_Text_
— Start —
Spark: Custom UDAF Example

Below is a simple example of how to write custom aggregate function (also referred as user defined aggregate function) in Spark. This feature is fairly new and is introduced in spark 1.5.1. Furthermore its currently missing from pyspark

In order to write a custom UDAF you need to extend UserDefinedAggregateFunctions and define following four methods:

  1. initialize — On a given node, this method is called once for each group.
  2. update — For a given group, spark will call “update” for each input record of that group.
  3. merge — if the function supports partial aggregates, spark might (as an optimization) compute partial result and combine them together
  4. evaluate — Once all the entries for a group are exhausted, spark will call evaluate to get the final result.

Depending on whether the function supports combiner option or not, the order of execution can vary in the following two ways:

  1. If the function doesn’t support partial aggregates (or combiner)
— End —
_Record set_
— Start —
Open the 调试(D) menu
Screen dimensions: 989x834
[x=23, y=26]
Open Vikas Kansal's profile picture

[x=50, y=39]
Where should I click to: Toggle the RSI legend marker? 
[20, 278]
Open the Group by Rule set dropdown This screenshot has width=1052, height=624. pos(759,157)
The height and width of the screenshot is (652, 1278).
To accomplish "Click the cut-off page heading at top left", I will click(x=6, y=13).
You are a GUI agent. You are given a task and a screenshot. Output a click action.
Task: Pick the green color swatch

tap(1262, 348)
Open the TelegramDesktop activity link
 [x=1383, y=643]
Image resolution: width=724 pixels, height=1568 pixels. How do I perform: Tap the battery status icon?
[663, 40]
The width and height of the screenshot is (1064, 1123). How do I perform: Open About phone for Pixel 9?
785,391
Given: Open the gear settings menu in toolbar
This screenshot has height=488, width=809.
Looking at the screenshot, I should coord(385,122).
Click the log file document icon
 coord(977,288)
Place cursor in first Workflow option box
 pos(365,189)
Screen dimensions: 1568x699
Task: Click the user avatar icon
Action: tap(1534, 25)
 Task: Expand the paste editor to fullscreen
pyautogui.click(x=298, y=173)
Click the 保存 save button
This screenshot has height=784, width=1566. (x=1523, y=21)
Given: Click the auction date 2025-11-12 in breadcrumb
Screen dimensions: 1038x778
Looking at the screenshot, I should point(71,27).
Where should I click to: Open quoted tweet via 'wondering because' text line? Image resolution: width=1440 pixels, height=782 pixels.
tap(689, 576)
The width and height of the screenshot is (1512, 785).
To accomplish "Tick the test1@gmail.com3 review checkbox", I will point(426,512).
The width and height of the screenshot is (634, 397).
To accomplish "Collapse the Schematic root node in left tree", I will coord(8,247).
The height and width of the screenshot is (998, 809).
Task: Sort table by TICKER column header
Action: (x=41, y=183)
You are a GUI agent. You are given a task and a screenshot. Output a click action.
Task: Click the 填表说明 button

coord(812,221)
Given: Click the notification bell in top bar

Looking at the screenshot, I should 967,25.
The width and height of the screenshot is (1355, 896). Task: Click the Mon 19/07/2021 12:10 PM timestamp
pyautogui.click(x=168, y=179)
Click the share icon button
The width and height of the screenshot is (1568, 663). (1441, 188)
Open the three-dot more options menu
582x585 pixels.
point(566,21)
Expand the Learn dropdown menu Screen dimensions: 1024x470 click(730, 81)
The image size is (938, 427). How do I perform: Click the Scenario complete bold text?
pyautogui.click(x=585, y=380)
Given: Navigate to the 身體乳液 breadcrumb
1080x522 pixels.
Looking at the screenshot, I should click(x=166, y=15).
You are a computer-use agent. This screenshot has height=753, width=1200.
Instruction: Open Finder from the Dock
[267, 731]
— End —
_Given instruction_
Reproduce the full text on the Spark custom UDAF example above, word for word.

_Solution_
Spark: Custom UDAF Example

Below is a simple example of how to write custom aggregate function (also referred as user defined aggregate function) in Spark. This feature is fairly new and is introduced in spark 1.5.1. Furthermore its currently missing from pyspark

In order to write a custom UDAF you need to extend UserDefinedAggregateFunctions and define following four methods:

  1. initialize — On a given node, this method is called once for each group.
  2. update — For a given group, spark will call “update” for each input record of that group.
  3. merge — if the function supports partial aggregates, spark might (as an optimization) compute partial result and combine them together
  4. evaluate — Once all the entries for a group are exhausted, spark will call evaluate to get the final result.

Depending on whether the function supports combiner option or not, the order of execution can vary in the following two ways:

  1. If the function doesn’t support partial aggregates (or combiner)